寇巧衣忍着笑将墨绿带了出去,房里就剩下了徐子桢和温娴两人,气氛一下子柔和了起来。
温娴看着徐子桢身上包扎的伤处,眼中噙着泪,颤声道:“你……你莫非不知自己是肉身做的么?怎的如此不知轻重?”
徐子桢嘿嘿一笑:“我当然知道,可没办法,你在后头看着我呢,当时我就跟打了鸡血似的哪还知道疼呢,放心吧,我命硬,夏狗子还弄不死我。”
温娴急忙伸手捂住他嘴:“别死啊死的,也不嫌晦气。”
徐子桢趁机抓住她的小手,柔声道:“那倒是,过几天我还得迎娶你过门呢,哎对了,咱的婚事准备得怎么样了?我岳父大人也不给我通个气。”
温娴脸一红,扭过头去:“我怎知道。”
徐子桢笑道:“不知道?那我可去内堂问咱爹去了?”
他故意将那个“咱”字说得重些,温娴愈发的面红过耳,轻啐一声道:“你要不嫌丢人你就去问,这会儿内堂人可多呢。”
徐子桢反倒一愣:“人多?都谁啊?”
温娴扶着他往床边走,嘴里数落道:“你还管那些干嘛,先把伤养好,他们商量的事你不准参与。”

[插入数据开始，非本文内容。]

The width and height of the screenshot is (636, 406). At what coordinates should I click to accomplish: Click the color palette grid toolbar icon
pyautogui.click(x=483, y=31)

徐子桢一乐:“你这还没过门呢就管我这么紧,不怕我悔婚么?”
“你……”温娴脸皮薄,又羞又恼就要发作。
徐子桢忽然回过神来,眉头一挑:“等等,他们在商量事儿?”
府衙内堂有些谁他猜都猜得出来,无非就是种师中孟度外加玄衣道长他们,夏军已经打退,但是他们压根没打进兰州城来,不可能谈什么恢复城防恢复商业之类的,难道说他们打算趁这机会派兵追击?
他越想越有可能,看着温娴正色道:“娴儿,我先去看看咱……你爹他们谈什么,如果我没猜错的话他们在讨论下一步计划了,这事多少和我有点关系,我得去插一脚。”
“可你的伤……”温娴顿时急了,但随即住了嘴,她是知道徐子桢的性子的,这时候劝不明白,只得说道,“那我扶你过去。”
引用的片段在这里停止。